*EXERCISE GOAL*
Copy the following data exactly as it appears, line for line.

*RECORDS SUPPLIED*
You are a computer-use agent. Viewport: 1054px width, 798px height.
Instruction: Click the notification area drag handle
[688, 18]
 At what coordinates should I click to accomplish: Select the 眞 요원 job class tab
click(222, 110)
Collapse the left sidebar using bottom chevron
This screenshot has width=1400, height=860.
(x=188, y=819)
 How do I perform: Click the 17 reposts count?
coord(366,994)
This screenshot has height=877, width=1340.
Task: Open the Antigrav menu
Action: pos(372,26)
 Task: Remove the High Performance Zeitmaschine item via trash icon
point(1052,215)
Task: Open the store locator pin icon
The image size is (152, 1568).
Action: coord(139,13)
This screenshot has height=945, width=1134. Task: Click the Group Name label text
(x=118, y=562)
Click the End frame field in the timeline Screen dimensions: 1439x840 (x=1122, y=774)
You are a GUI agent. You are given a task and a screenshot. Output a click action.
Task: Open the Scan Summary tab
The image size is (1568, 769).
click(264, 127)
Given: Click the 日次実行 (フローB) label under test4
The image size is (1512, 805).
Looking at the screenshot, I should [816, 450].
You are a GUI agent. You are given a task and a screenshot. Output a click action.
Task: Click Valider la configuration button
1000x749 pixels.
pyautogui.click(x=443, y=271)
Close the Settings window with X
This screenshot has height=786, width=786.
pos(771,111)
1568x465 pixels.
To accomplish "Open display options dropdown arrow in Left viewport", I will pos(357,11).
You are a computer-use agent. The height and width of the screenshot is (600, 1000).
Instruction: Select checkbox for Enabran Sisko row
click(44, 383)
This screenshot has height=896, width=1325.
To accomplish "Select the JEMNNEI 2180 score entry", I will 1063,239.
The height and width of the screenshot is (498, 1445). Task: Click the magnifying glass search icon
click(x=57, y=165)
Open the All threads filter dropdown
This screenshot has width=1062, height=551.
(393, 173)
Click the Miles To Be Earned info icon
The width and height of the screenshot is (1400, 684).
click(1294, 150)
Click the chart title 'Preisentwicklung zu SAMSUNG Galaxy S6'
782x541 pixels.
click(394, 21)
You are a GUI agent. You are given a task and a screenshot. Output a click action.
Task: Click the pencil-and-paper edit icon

*EXERCISE RESPONSE*
You are a computer-use agent. Viewport: 1054px width, 798px height.
Instruction: Click the notification area drag handle
[688, 18]
 At what coordinates should I click to accomplish: Select the 眞 요원 job class tab
click(222, 110)
Collapse the left sidebar using bottom chevron
This screenshot has width=1400, height=860.
(x=188, y=819)
 How do I perform: Click the 17 reposts count?
coord(366,994)
This screenshot has height=877, width=1340.
Task: Open the Antigrav menu
Action: pos(372,26)
 Task: Remove the High Performance Zeitmaschine item via trash icon
point(1052,215)
Task: Open the store locator pin icon
The image size is (152, 1568).
Action: coord(139,13)
This screenshot has height=945, width=1134. Task: Click the Group Name label text
(x=118, y=562)
Click the End frame field in the timeline Screen dimensions: 1439x840 (x=1122, y=774)
You are a GUI agent. You are given a task and a screenshot. Output a click action.
Task: Open the Scan Summary tab
The image size is (1568, 769).
click(264, 127)
Given: Click the 日次実行 (フローB) label under test4
The image size is (1512, 805).
Looking at the screenshot, I should [816, 450].
You are a GUI agent. You are given a task and a screenshot. Output a click action.
Task: Click Valider la configuration button
1000x749 pixels.
pyautogui.click(x=443, y=271)
Close the Settings window with X
This screenshot has height=786, width=786.
pos(771,111)
1568x465 pixels.
To accomplish "Open display options dropdown arrow in Left viewport", I will pos(357,11).
You are a computer-use agent. The height and width of the screenshot is (600, 1000).
Instruction: Select checkbox for Enabran Sisko row
click(44, 383)
This screenshot has height=896, width=1325.
To accomplish "Select the JEMNNEI 2180 score entry", I will 1063,239.
The height and width of the screenshot is (498, 1445). Task: Click the magnifying glass search icon
click(x=57, y=165)
Open the All threads filter dropdown
This screenshot has width=1062, height=551.
(393, 173)
Click the Miles To Be Earned info icon
The width and height of the screenshot is (1400, 684).
click(1294, 150)
Click the chart title 'Preisentwicklung zu SAMSUNG Galaxy S6'
782x541 pixels.
click(394, 21)
You are a GUI agent. You are given a task and a screenshot. Output a click action.
Task: Click the pencil-and-paper edit icon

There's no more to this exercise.